▶ Exercise materials
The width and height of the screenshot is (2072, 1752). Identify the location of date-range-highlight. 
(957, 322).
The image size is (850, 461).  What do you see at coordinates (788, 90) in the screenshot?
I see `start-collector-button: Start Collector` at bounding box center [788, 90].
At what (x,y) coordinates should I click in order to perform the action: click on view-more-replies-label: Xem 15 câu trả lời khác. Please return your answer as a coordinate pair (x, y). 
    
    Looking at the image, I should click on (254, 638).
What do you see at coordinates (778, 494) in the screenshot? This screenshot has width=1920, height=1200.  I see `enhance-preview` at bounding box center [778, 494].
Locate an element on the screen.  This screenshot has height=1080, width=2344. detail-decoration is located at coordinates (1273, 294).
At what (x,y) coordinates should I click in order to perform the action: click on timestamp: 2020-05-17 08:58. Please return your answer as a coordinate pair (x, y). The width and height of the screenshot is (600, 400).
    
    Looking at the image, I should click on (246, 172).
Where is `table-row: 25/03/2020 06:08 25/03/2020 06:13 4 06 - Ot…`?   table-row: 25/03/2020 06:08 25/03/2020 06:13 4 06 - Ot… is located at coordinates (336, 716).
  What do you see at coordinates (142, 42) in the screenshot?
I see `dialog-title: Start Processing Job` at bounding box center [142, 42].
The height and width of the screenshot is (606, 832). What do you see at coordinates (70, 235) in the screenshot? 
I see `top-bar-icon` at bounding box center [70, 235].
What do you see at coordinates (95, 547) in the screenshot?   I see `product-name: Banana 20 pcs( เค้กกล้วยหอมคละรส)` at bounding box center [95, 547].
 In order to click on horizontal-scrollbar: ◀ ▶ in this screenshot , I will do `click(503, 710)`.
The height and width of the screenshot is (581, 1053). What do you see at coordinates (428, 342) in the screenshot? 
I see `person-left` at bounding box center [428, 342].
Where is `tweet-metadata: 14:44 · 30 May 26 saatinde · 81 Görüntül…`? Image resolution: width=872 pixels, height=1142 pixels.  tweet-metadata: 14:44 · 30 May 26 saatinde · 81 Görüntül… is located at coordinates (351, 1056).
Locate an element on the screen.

▶ What the task asks
Arrange the records above as a Markdown table with the columns "Row" and "Record text". Number the rows and put each line in its own row. Leave out blank lines.

▶ Answer box
| Row | Record text |
|---|---|
| 1 | The width and height of the screenshot is (2072, 1752). Identify the location of date-range-highlight.  |
| 2 | (957, 322). |
| 3 | The image size is (850, 461).  What do you see at coordinates (788, 90) in the screenshot? |
| 4 | I see `start-collector-button: Start Collector` at bounding box center [788, 90]. |
| 5 | At what (x,y) coordinates should I click in order to perform the action: click on view-more-replies-label: Xem 15 câu trả lời khác. Please return your answer as a coordinate pair (x, y).  |
| 6 |     Looking at the image, I should click on (254, 638). |
| 7 | What do you see at coordinates (778, 494) in the screenshot? This screenshot has width=1920, height=1200.  I see `enhance-preview` at bounding box center [778, 494]. |
| 8 | Locate an element on the screen.  This screenshot has height=1080, width=2344. detail-decoration is located at coordinates (1273, 294). |
| 9 | At what (x,y) coordinates should I click in order to perform the action: click on timestamp: 2020-05-17 08:58. Please return your answer as a coordinate pair (x, y). The width and height of the screenshot is (600, 400). |
| 10 |     Looking at the image, I should click on (246, 172). |
| 11 | Where is `table-row: 25/03/2020 06:08 25/03/2020 06:13 4 06 - Ot…`?   table-row: 25/03/2020 06:08 25/03/2020 06:13 4 06 - Ot… is located at coordinates (336, 716). |
| 12 |   What do you see at coordinates (142, 42) in the screenshot? |
| 13 | I see `dialog-title: Start Processing Job` at bounding box center [142, 42]. |
| 14 | The height and width of the screenshot is (606, 832). What do you see at coordinates (70, 235) in the screenshot?  |
| 15 | I see `top-bar-icon` at bounding box center [70, 235]. |
| 16 | What do you see at coordinates (95, 547) in the screenshot?   I see `product-name: Banana 20 pcs( เค้กกล้วยหอมคละรส)` at bounding box center [95, 547]. |
| 17 |  In order to click on horizontal-scrollbar: ◀ ▶ in this screenshot , I will do `click(503, 710)`. |
| 18 | The height and width of the screenshot is (581, 1053). What do you see at coordinates (428, 342) in the screenshot?  |
| 19 | I see `person-left` at bounding box center [428, 342]. |
| 20 | Where is `tweet-metadata: 14:44 · 30 May 26 saatinde · 81 Görüntül…`? Image resolution: width=872 pixels, height=1142 pixels.  tweet-metadata: 14:44 · 30 May 26 saatinde · 81 Görüntül… is located at coordinates (351, 1056). |
| 21 | Locate an element on the screen. |